La ministre des Comptes publics, Amélie de Montchalin, a déclaré vouloir supprimer ou fusionner 1/3 des opérateurs de l'État « d’ici la fin de l’année », visant ainsi deux à trois milliards d’euros d’économies.

Au nombre de 434, ces organismes auxquels on a confié une mission de service public disposent d’une autonomie budgétaire. Ils existent sous différents statuts juridiques : établissements publics, groupements d’intérêts, agences, associations, etc. Parmi les plus importants, on retrouve France Travail, le Centre national de la recherche scientifique (CNRS), les universités et les Agences régionales de santé (ARS). Ces organismes étant, au moins en partie, financés par l’État, on aimerait disposer d’une transparence totale sur leurs comptes financiers. C’est loin d’être le cas : sur les 434 opérateurs, seuls 190 comptes financiers, plus ou moins récents et détaillés, sont disponibles en ligne (44%). Sur un total de 216 opérateurs hors enseignement supérieur et recherche, 38 publient leurs comptes financiers. Le ratio tombe alors à 17,13%.

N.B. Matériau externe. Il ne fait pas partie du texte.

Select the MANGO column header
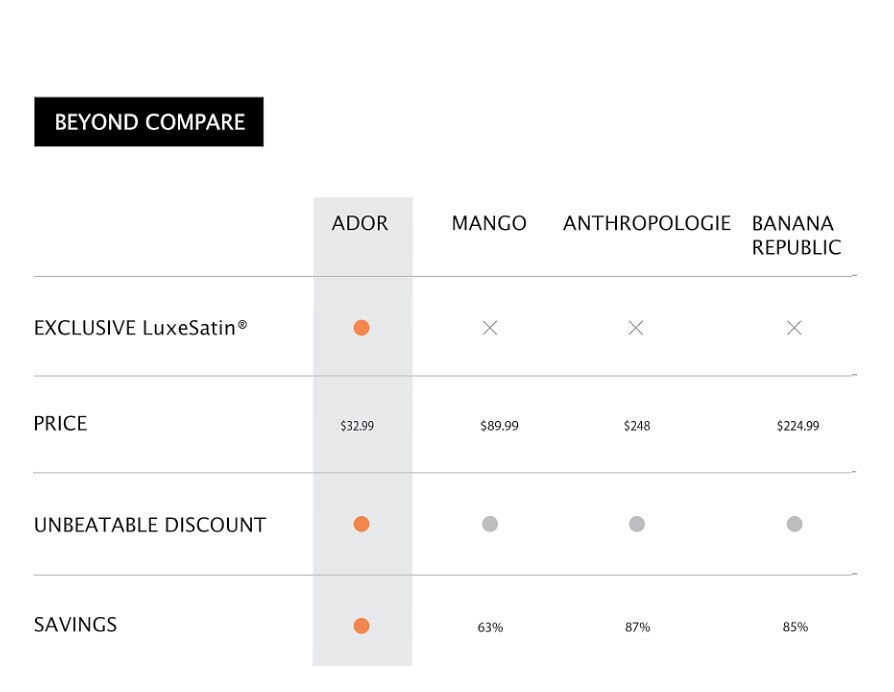 489,223
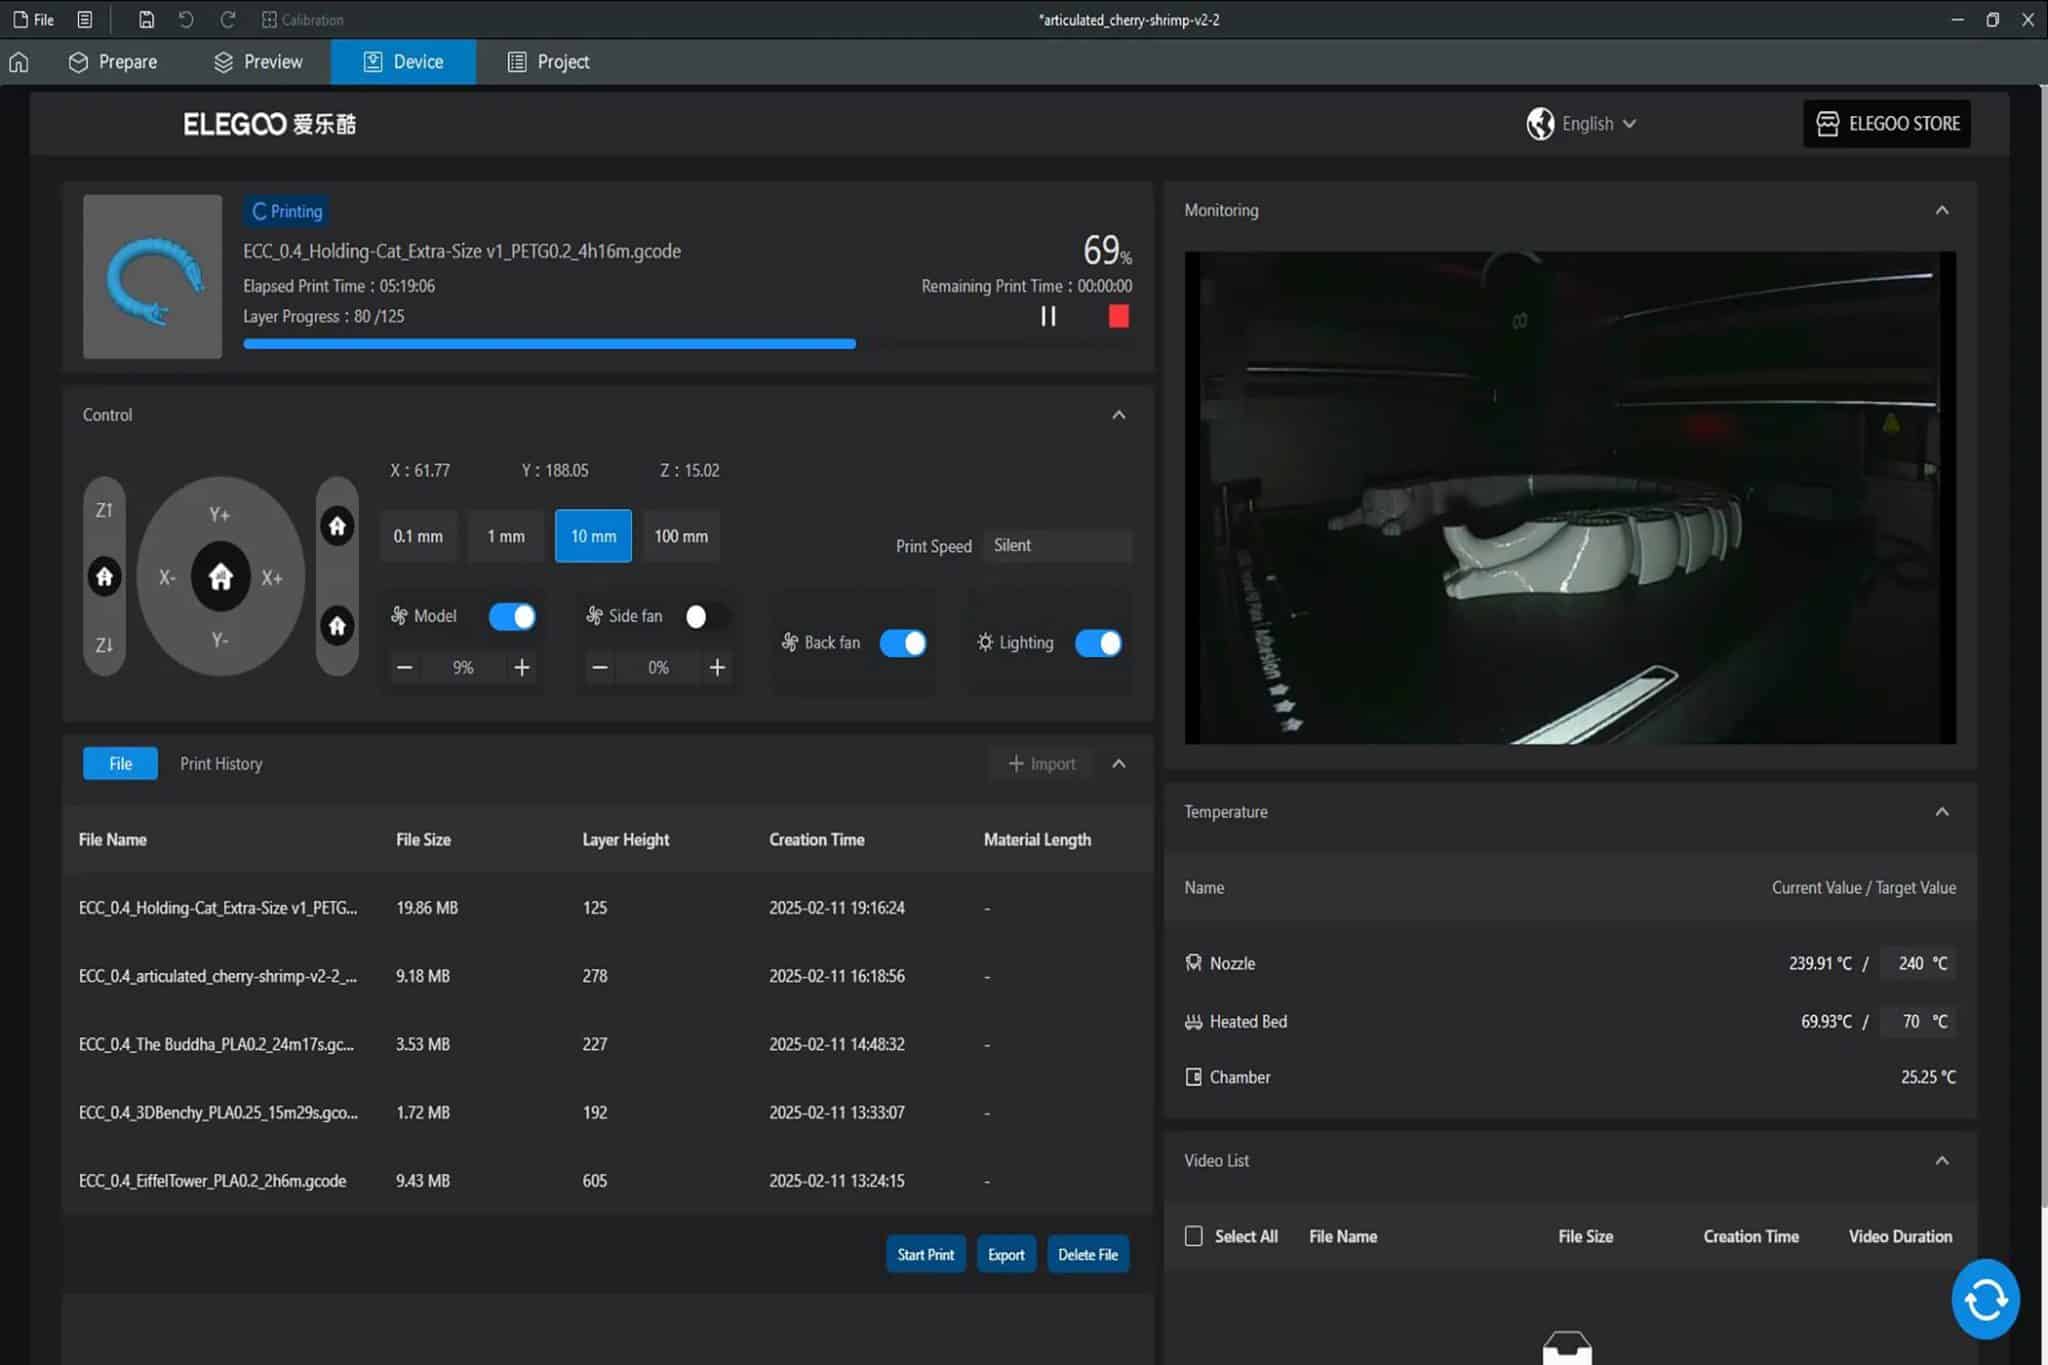
Task: Turn off the Lighting toggle
Action: (x=1097, y=643)
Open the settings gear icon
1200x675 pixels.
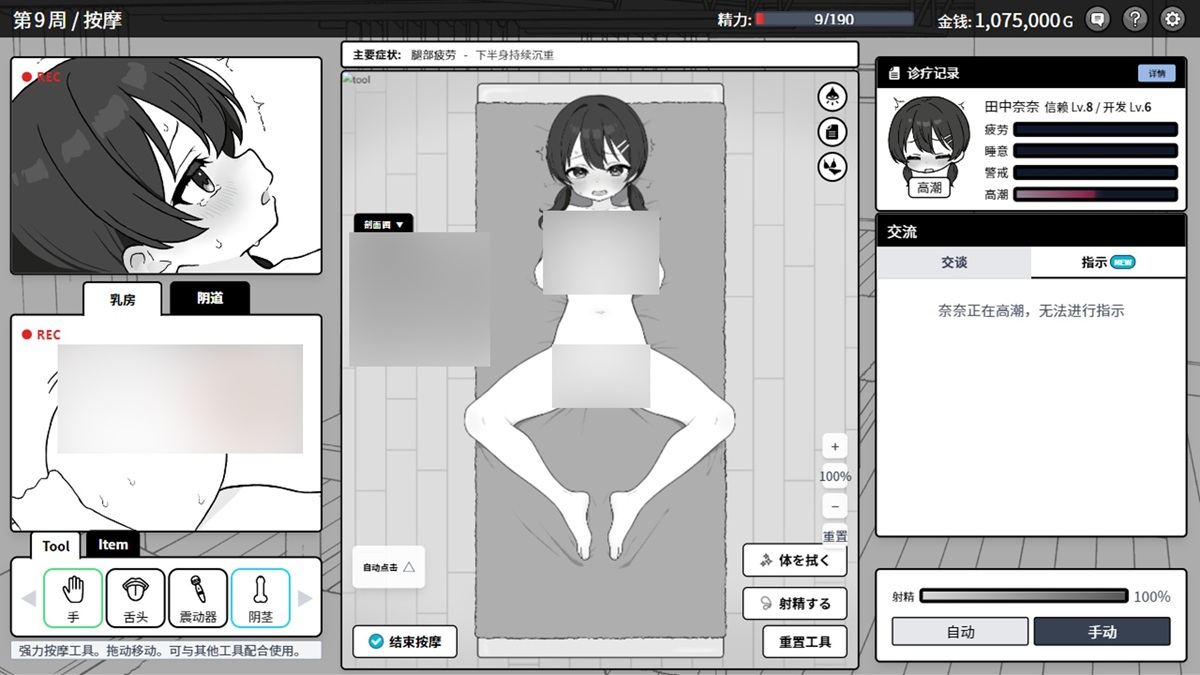coord(1172,19)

Les informations du jaune budgétaire

Les annexes au projet de loi de finances, ici les « jaunes budgétaires », nous fournissent une cartographie détaillée des opérateurs de l’État. On y retrouve leur masse salariale, leur trésorerie, leurs ressources propres ainsi que les crédits ou impositions qui leur sont affectés. On dispose seulement des prévisions et non des exécutions. Il y a par exemple le plafond d’emploi, mais pas le résultat du nombre d'embauches. Les parlementaires ne sont pas en mesure de savoir si les opérateurs gèrent correctement le budget qui leur est alloué. 

Une inégalité totale dans la publication des comptes

Seuls 190 opérateurs de l’État publient leurs comptes financiers. Sur 434, cela fait 44%. C’est problématique quand on sait que ces organismes touchent une subvention pour charges de service public (SCSP) pour payer leurs dépenses courantes, à savoir le personnel rémunéré par l’opérateur ainsi que le fonctionnement. 

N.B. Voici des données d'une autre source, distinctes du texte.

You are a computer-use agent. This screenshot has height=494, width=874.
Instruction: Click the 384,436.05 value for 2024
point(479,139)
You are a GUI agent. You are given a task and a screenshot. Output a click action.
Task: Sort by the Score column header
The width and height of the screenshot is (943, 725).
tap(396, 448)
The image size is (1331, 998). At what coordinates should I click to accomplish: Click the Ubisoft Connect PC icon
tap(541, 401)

En tout, il y a 218 opérateurs d’enseignement supérieur et de recherche. Parmi les 190 qui publient des comptes, 152 en font partie. Cette catégorie a donc un taux de publication de 70%. Cela est moins glorieux pour les autres opérateurs avec seulement 38 opérateurs qui publient sur 216. Le ratio chute alors à 17,5%.

Parmi les comptes publiés, 130 datent de 2023 ou 2024. Les autres sont antérieurs, le plus ancien datant de 2012. Si l’on ne considère que les opérateurs qui ont leurs comptes en accès libre pour l’année 2023 ou 2024, ils sont 30% des opérateurs de l’État.

Opérateurs publiant leurs comptes par catégorie 

  • 71 "universités et assimilés"
  • 24 "autres opérateurs d'enseignement supérieur et de recherche"
  • 24 "écoles et formations d'ingénieurs"
  • 18 "réseaux des œuvres universitaires et scolaires"
  • 3 "écoles d'enseignement supérieur agricole et vétérinaire"
  • 12 autres dans le domaine de l’enseignement supérieur et de la recherche
  • 11 "parcs nationaux"
  • 27 autres divers

Les autres ressources : rapports d’activité, Cour des comptes

D’autres ressources sont plus souvent accessibles. La grande majorité des opérateurs publie un rapport annuel d’activité à l’intérieur duquel on trouve quelques chiffres. Rien de bien satisfaisant pour autant : cela relève parfois plus de la brochure que d’un compte rendu chiffré de l’année.

En parallèle, on tombe quelquefois sur des observations faites par la Cour des comptes. Néanmoins, les sages de la rue Cambon n’ont pas que les opérateurs à contrôler. Il est impossible que la Cour fasse un audit pour chacun des 434 opérateurs. Ainsi, quand il y en a, les opérations définitives de cette haute instance remontent parfois à de nombreuses années. 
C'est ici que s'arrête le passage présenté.